Brushing her teeth, fondling a pistol about which she muses but never appears ready to use, worrying about her hair, putting on and taking off a dainty hat, she alternates between light banter and deeper concerns. She debates, as she gestures broadly, whether or not she’s ready to sing her song—“The Merry Widow Waltz”—before the bell clangs signaling the end of her day.

When the second act begins, Winnie is now buried to her neck. Her bag remains in place and the pistol lies near her, but she is able to access neither. She has nothing but her thoughts—and Willie, who, she surmises, may have abandoned her. He hasn’t and does show up later in soiled formal wear, including top hat.

Again, Winnie dithers on many subjects but is unable to be quite as blithe about her situation as she was in act one. Nonetheless, she still finds reasons to declare the day a happy one—if only thanks to Willie’s “surprise” visit.

Much of the enormous challenge a performer faces is Winnie’s undeterred rambling. Holding interest has to be difficult, but it turns out to be a piece of cake for Wiest.

In the first act the acting legerdemain occurs through the skilled use of her arms and voice. Vocally, she glides across registers while adroitly raising and lowering her volume. Wiest lovers will recognize the young girl edge she often uses, but she employs other ranges to both comic and serious effect.

Vocal coach Walton Wilson and movement coach Jessica Wolf must have aided Wiest in the first act. In the second act, she only needs Wilson, because she’s limited to whatever facial gyrations she can muster. For a minute or two Winnie even discourses of the parts of her face she can actually see, the tip of her nose being the most visible.

Since there’s no program credit for make-up, perhaps it’s fair to assume Wiest does her own severe aging. She’s helped by a change of wig to one considerably less permed. She also has a dustier version of the hat she’d earlier been sporting.

Of all the Winnies I’ve seen—there have been many (but not Ruth White who premiered the play at Manhattan’s Cherry Lane Theatre in 1961)—I don’t recall any who, as Wiest has, so radically transformed Winnie from the generally jolly Winnie of act one to act two’s outwardly depressed, while attempting to seem otherwise, Winnie.

I’ll go so far as to say that Wiest’s act two is the best interpretation of the heartily harrowing role I’ve ever witnessed. Wiest conveys the ravages of time superbly as well as disturbingly—in a play about nothing if not Beckett’s insistence that time gets us all in the lonely end.

And speaking of time, the large mound of hardscrabble turf that set designer Izmir Ickbal has loaded onto the TFANA stage can be taken as a palpable representation of time overcoming everything in its realm. Costume designer Alexae Visel, lighting designer Stephen Strawbridge and sound designer Kate Marvin do their share of enhancing Beckett’s hopeful gloom—Marvin contributing much by way of the deafening bells that represent another time synecdoche.

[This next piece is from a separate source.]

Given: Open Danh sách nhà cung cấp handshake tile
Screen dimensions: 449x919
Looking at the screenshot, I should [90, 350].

(Incidentally, a few of the designers are repeating their work for this Happy Days when it played in 2016 at the Yale Repertory Theatre, where Bundy is artistic director as well as the Yale Drama School dean.)

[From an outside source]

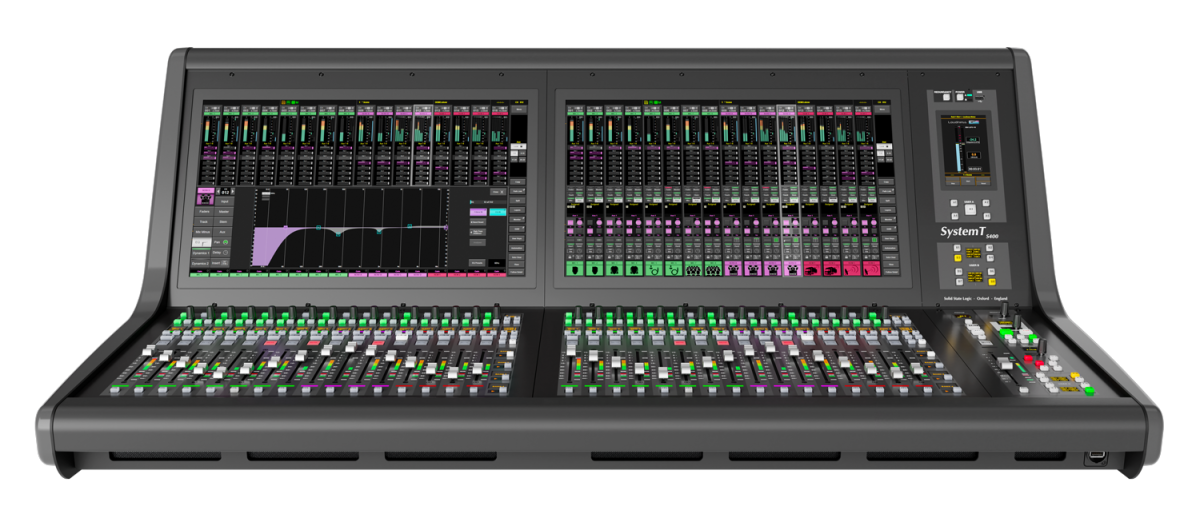Select the first green horn channel icon
This screenshot has width=1200, height=526.
click(655, 268)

The more this Beckett aficionado watches Happy Days productions, the more it becomes blatantly obvious it’s a companion piece for the playwright’s masterpiece, Waiting for Godot. Again, we have a two-character work placed in a no-man’s (no-woman’s) land. Again, we have a two-act piece taking place on two days—two consecutive days, it looks to be, in Waiting for Godot, but possibly two more distant days for Happy Days.

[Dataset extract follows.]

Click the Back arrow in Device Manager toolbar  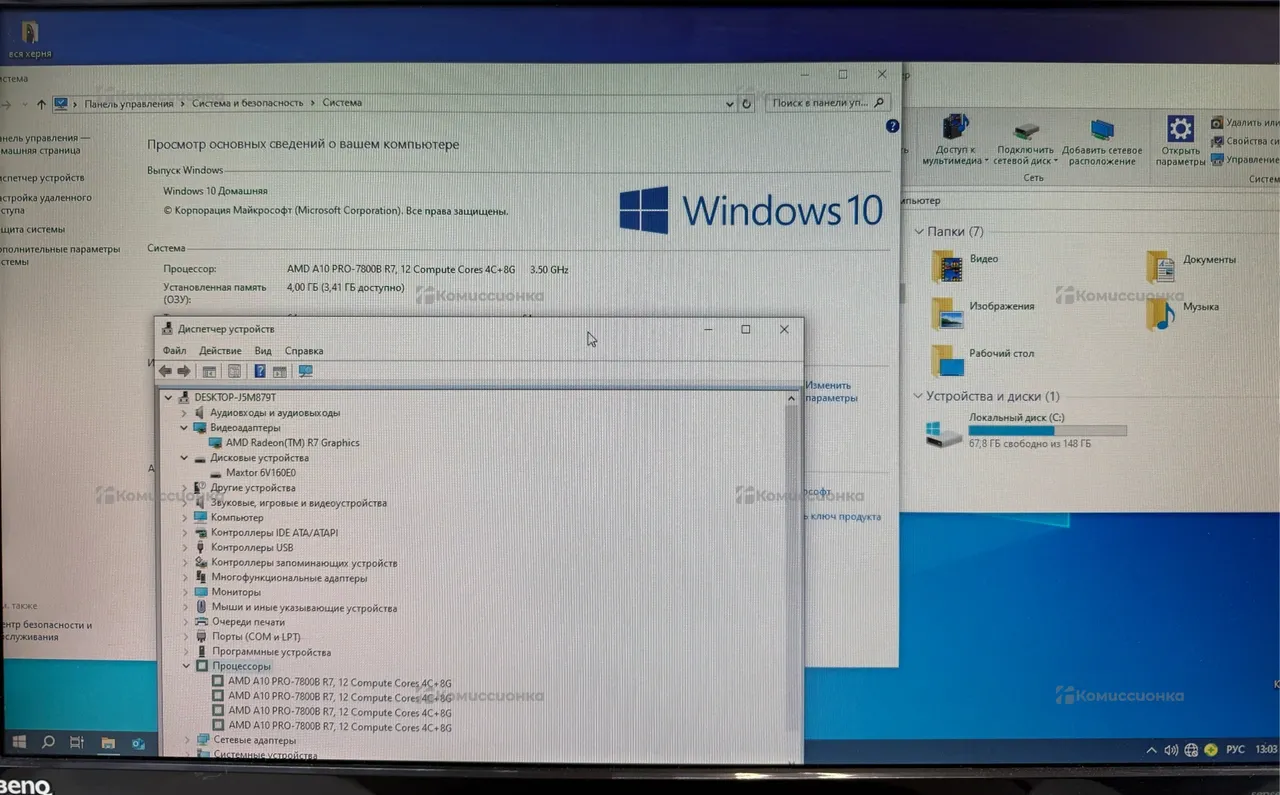coord(165,371)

With Waiting for Godot, Beckett calls for one leafless tree (a tree that acquires leaves for the second act). For this Happy Days, Ickbal provides two leafless upstage trees—three, if a lone branch sticking out of the earth downstage is counted. Here, they remain leafless.

(Incidentally, Winnie only able to move her mouth with any flexibility is also reminiscent of Beckett’s Not I, throughout which a mouth—and nothing else—appears.)

Maybe a Waiting for Godot/Happy Days double-bill could be called Waiting for Godot on a Happy Day. Never mind, they’re both must-see plays—and right now this Happy Days realization.